Expositions de l'UNIGE

Aborder l’orientation sexuelle et l’identité de genre à l’école

Aujourd’hui, bien que le personnage de l’homosexuel sympa soit récurrent dans les séries télévisées, se découvrir gay ou lesbienne, ou encore s’affirmer trans* provoque toujours de l’angoisse. En Suisse, la prévalence du suicide chez les jeunes hommes gays ou bisexuels est cinq fois plus élevée que chez les hommes hétérosexuels (1) et de deux à quatre fois plus élevée chez les femmes lesbiennes. C’est un indicateur clair de la souffrance et de l’isolement que ressentent les jeunes. Ce n’est pas l’homosexualité ou le fait d’être trans* qui est à la source de la souffrance, mais l’homophobie ou la transphobie, c’est-à-dire l’hostilité, voire la haine à l’encontre des personnes LGBTIQ+ (blagues, mise à l’écart, coups, cyberharcèlement, etc.). La menace du stigmate suffit à réduire les jeunes au silence.
L’école doit intervenir, pour ouvrir le champ des possibles à des élèves qui n’ont pas toujours l’occasion de voir d’autres modèles dans leur quotidien. Dans beaucoup de groupes de garçons, la démonstration permanente de la virilité est de mise (exposition de soi, indiscipline, harcèlement des filles, discours autour de ses performances sexuelles, etc.). S’y soustraire expose à la violence homophobe, y compris pour les garçons hétérosexuels ou simplement en questionnement.

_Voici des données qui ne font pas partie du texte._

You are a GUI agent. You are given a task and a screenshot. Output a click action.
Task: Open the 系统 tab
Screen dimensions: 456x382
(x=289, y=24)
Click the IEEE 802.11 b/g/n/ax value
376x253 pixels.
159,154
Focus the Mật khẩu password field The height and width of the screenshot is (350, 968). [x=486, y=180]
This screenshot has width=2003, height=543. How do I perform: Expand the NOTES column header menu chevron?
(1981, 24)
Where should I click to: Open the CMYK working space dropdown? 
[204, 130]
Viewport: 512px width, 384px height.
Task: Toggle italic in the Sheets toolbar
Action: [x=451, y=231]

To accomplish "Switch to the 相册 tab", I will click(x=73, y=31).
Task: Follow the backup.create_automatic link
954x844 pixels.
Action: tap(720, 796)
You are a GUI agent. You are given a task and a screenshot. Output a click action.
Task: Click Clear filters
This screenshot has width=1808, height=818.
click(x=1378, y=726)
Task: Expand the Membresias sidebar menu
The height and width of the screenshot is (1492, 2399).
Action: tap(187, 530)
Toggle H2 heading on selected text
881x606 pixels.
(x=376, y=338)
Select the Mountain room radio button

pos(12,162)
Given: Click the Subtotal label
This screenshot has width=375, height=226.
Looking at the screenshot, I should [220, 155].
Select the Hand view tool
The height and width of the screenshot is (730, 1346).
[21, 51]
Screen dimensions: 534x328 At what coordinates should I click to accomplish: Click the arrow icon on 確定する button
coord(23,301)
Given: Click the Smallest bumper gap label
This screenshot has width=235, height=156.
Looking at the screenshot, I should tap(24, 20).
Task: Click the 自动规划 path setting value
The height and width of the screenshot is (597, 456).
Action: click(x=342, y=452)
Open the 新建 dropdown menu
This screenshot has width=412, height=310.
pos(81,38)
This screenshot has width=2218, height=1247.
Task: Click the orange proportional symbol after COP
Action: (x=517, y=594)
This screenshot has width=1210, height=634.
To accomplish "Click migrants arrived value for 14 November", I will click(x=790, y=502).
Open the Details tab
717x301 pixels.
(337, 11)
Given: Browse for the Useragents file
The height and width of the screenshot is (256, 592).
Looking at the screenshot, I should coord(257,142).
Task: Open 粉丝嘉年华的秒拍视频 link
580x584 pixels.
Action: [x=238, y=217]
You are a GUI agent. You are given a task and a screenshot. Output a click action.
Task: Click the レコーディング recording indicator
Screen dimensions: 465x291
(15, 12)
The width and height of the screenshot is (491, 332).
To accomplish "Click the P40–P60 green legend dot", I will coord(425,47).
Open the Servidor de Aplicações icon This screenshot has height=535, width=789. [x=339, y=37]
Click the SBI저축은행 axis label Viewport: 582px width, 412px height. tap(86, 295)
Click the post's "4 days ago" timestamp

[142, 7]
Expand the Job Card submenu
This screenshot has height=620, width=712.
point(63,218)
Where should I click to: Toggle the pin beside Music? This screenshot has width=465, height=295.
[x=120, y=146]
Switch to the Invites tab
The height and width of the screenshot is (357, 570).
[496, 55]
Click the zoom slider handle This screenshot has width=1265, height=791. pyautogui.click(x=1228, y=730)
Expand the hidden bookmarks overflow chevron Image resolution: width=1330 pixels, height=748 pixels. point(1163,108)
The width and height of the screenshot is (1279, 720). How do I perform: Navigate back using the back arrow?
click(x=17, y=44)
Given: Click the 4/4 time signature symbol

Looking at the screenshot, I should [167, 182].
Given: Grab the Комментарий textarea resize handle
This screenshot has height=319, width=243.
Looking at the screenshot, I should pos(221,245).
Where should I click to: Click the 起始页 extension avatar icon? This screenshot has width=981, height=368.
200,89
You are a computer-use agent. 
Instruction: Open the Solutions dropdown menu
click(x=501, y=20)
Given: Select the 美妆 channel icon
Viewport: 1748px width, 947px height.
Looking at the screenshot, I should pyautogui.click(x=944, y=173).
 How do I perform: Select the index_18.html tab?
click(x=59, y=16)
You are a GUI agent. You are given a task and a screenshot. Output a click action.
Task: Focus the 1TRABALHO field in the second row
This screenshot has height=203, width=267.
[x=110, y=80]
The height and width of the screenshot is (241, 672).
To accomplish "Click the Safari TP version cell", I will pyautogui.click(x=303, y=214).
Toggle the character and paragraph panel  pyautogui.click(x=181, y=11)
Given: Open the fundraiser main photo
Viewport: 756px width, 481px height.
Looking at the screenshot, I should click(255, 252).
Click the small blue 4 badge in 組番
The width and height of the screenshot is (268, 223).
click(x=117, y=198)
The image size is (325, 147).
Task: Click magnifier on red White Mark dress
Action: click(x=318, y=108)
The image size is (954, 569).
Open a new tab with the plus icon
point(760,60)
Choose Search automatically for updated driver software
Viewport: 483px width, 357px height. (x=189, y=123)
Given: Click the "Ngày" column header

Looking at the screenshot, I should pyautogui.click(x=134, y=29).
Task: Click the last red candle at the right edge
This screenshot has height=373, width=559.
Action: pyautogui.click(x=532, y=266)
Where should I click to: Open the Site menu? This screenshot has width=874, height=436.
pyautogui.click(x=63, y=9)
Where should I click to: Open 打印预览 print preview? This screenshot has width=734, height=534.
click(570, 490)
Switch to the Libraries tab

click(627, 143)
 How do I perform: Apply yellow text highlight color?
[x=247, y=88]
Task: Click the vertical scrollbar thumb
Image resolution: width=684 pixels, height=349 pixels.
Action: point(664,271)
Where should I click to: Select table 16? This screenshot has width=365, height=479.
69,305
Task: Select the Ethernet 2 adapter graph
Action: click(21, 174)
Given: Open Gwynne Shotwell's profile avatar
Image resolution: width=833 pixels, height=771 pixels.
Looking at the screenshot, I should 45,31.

Éviter la marginalisation, une mission de l’école

Présenter aux élèves dès le plus jeune âge l’homosexualité ou la transidentité comme une réalité possible et un avenir envisageable fait donc pleinement partie des missions de l’école et contribue à éviter les risques d’isolement et de marginalisation.
En tant qu’enseignant-e, il est important de traiter de ces questions en classe. Bien sûr, il ne s’agit pas de parler de pratiques sexuelles avec les enfants, surtout en primaire. Mais l’homosexualité ou la bisexualité (comme l’hétérosexualité) ne se limitent pas à des pratiques sexuelles: les contes pour enfants sont remplis d’histoires hétérosexuelles, car «ils se marièrent et eurent beaucoup d’enfants…». Puisque l’homosexualité ou la bisexualité sont des interactions possibles, les enseignant-e-s peuvent travailler sur ces questions en lisant aux enfants des histoires qui parlent d’un sentiment amoureux homosexuel ou bisexuel.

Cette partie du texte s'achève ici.